Particularmente, Zárate ha acusado en otros procesos a Labbé de haberlo torturado en Tejas Verdes y además haber pertenecido a la estructura de esa unidad militar durante el primer año de la Dictadura.

Según Zárate, Labbé negó su presencia en el regimiento en cuestión, mientras que él se mantuvo en sus dichos.

Labbé se retiró a las 12.10 en la camioneta que conducía, que fue golpeada por los familiares y víctimas de Tejas Verdes que se encontraban apostados en las afueras del estacionamiento del Tribunal de Alzada sanmiguelino.

Hay que recordar que en Tejas Verdes, Manuel Contreras el “Mamo”, fue creando desde al menos 1972 lo que después sería conocido como la Dirección de Inteligencia Nacional.

En esa estructura, Labbé fue profesor de interrogatorio, pero hasta ahora no ha sido procesado en ninguna causa por violaciones a Derechos Humanos, respecto de aplicación de torturas a los detenidos.

Además fue desde Tejas Verdes desde donde salió un amplio contingente militar el día del golpe, con destino a Santiago y parte de los efectivos se hicieron cargo del Estadio Chile, donde fue asesinado Víctor Jara.
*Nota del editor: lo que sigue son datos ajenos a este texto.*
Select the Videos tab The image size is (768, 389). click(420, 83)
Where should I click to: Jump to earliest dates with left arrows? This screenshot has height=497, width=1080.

Es por ello que Tejas Verdes volvió a cobrar importancia en la investigación del crimen artista.

Cristián Labbé fue parte de la guardia personal de Pinochet y en ese contexto ha señalado en sus declaraciones, que fue encuadrado en la DINA, no porque perteneciera a los aparatos de tortura y desaparición del organismo represivo. De hecho Labbe publicó un libro donde cuenta todas las vivencias como escolta del ex dictador.

Luego del interrogatorio de hoy la magistrada debe evaluar si los antecedentes que constan en la causa existen presunciones fundadas para someter a proceso a Labbé por el delito de tortura.

La ministra Marianela Cifuentes lleva poco de un año en su cargo y reemplazó al fallecido Alejandro Solís, también de la corte de San Miguel, todos designados como ministros con dedicación preferencial para agotar las investigaciones por casos de derechos humanos.